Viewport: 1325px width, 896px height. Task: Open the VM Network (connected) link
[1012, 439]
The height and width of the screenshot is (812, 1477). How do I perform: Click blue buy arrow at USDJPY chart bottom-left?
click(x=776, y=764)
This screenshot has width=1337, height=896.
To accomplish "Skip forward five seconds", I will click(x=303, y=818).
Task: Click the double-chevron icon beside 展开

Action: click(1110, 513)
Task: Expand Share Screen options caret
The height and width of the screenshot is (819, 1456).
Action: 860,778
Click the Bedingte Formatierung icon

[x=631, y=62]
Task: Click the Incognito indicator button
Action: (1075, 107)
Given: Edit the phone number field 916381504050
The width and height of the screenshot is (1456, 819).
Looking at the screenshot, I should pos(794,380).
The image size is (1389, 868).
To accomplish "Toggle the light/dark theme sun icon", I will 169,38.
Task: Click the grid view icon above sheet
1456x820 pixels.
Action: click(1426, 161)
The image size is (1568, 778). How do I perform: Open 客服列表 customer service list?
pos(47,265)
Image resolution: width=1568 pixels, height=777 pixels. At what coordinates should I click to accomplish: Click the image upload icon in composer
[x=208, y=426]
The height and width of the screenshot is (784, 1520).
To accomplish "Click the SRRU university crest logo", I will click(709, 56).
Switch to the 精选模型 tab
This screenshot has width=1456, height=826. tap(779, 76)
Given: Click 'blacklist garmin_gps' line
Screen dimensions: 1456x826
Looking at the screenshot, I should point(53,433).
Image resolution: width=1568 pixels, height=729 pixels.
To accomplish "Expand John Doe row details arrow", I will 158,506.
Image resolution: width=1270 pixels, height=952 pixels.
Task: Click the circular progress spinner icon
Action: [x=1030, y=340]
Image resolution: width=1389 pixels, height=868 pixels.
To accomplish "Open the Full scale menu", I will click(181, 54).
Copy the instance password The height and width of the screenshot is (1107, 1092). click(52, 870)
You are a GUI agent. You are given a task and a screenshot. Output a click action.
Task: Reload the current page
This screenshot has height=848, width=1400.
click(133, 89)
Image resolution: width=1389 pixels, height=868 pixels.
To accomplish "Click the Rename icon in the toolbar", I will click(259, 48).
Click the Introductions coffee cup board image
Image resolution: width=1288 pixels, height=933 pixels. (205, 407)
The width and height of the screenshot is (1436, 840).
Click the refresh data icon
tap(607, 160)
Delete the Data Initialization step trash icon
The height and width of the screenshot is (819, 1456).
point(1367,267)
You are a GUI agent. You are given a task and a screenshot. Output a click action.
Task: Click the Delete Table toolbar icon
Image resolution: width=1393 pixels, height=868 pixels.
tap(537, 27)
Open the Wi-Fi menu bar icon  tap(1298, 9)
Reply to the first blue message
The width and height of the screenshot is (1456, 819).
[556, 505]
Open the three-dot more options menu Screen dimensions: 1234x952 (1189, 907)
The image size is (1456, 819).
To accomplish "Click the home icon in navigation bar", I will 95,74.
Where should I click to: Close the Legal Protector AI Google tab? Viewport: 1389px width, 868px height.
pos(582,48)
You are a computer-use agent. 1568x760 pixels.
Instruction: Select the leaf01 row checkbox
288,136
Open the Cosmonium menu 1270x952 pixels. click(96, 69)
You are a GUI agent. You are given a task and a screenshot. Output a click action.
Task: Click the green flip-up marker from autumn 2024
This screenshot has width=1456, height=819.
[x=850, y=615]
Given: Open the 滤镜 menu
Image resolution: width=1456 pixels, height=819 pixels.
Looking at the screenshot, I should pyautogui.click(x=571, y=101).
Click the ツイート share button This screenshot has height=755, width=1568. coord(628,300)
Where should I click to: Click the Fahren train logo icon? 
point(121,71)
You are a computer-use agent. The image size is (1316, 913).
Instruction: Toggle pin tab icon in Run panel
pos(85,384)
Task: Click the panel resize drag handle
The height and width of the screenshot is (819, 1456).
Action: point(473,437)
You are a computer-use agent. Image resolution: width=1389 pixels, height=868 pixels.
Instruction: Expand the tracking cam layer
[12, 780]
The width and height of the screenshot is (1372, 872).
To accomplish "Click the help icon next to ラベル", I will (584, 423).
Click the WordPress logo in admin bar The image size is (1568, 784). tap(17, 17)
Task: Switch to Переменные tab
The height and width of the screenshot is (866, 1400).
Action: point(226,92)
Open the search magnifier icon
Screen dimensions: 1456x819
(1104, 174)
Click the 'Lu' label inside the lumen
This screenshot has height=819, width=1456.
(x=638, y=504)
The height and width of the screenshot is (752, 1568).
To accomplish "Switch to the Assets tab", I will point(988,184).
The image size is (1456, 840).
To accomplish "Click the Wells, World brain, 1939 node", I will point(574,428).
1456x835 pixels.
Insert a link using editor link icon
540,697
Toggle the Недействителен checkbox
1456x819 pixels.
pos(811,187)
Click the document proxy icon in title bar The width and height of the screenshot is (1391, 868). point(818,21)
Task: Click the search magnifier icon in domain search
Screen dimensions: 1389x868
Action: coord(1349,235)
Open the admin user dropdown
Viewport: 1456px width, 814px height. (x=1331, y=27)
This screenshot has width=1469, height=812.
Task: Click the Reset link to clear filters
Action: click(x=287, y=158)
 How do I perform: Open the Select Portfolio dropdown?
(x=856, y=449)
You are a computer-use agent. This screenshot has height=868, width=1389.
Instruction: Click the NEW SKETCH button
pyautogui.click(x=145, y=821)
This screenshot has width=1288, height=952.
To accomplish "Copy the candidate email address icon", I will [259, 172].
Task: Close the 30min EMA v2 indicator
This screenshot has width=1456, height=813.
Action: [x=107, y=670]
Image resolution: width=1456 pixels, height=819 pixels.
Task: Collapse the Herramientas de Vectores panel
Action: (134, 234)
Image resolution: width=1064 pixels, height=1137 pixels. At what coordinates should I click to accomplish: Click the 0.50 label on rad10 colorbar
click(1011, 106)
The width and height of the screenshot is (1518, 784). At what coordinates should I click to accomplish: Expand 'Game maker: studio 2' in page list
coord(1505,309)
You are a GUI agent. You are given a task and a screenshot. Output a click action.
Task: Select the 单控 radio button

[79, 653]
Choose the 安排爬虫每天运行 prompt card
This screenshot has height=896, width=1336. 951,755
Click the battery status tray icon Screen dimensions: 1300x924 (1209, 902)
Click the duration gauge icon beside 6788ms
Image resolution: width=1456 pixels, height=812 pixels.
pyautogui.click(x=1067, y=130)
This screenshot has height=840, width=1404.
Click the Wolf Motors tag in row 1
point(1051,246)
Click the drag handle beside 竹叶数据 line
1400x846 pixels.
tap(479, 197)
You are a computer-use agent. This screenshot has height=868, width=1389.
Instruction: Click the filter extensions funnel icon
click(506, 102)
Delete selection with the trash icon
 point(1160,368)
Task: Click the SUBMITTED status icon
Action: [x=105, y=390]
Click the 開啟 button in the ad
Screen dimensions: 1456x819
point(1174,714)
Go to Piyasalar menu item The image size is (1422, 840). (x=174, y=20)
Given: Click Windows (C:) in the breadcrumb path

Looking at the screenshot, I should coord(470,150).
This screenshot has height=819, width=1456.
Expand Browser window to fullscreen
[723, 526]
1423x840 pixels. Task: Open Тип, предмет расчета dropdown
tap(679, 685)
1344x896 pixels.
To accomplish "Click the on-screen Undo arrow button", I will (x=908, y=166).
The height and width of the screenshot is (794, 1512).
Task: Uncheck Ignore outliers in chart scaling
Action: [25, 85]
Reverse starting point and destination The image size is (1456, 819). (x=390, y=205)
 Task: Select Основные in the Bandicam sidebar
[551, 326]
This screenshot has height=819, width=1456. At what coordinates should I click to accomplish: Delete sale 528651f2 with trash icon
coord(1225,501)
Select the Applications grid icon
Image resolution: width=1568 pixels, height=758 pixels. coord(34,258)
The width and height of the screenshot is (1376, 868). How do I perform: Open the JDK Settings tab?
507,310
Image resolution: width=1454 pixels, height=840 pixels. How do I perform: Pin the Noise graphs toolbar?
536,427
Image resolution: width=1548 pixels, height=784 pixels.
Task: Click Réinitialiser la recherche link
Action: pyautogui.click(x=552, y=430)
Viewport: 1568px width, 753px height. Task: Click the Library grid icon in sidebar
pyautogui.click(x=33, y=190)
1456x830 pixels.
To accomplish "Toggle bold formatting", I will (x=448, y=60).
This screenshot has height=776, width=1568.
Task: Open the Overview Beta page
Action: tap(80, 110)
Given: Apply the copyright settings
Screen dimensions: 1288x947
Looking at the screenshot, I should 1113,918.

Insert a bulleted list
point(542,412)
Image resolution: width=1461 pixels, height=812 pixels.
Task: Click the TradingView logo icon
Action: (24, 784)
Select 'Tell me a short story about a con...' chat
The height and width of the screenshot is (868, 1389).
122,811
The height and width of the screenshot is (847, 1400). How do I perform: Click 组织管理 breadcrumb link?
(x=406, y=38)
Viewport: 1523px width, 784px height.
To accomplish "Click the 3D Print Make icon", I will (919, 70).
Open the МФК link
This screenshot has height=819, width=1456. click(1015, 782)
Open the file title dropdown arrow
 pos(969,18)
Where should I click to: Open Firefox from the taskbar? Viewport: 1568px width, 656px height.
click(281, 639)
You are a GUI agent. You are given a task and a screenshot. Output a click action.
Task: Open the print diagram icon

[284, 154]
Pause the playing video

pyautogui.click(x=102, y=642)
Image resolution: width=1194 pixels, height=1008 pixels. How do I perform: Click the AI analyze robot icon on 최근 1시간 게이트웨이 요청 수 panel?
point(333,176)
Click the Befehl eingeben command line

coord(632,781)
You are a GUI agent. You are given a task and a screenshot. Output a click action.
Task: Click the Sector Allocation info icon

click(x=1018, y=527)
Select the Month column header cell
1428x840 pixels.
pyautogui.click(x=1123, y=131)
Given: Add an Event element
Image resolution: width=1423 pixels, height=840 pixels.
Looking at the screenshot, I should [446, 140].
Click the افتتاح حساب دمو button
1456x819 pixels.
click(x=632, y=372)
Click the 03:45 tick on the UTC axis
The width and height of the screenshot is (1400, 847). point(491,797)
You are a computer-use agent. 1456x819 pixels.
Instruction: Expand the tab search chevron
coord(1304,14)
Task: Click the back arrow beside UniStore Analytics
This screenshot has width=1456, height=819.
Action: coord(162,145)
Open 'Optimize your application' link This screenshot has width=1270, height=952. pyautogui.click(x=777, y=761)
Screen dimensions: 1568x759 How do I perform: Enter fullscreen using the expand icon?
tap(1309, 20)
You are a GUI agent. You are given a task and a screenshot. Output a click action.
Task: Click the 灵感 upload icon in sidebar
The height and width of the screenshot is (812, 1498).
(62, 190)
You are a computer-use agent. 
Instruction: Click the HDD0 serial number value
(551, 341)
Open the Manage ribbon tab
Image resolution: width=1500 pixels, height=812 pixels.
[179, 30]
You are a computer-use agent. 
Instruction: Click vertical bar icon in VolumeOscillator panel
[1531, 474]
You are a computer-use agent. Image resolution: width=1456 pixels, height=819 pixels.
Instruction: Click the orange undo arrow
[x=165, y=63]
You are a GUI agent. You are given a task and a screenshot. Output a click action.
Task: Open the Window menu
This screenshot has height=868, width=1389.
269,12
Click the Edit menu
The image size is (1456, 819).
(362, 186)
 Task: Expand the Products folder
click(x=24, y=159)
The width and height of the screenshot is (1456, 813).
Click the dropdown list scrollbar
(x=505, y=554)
────────
To do: Above are some records. Count the lines among them with the word "options", and answer with the number only.

Result for this task: 2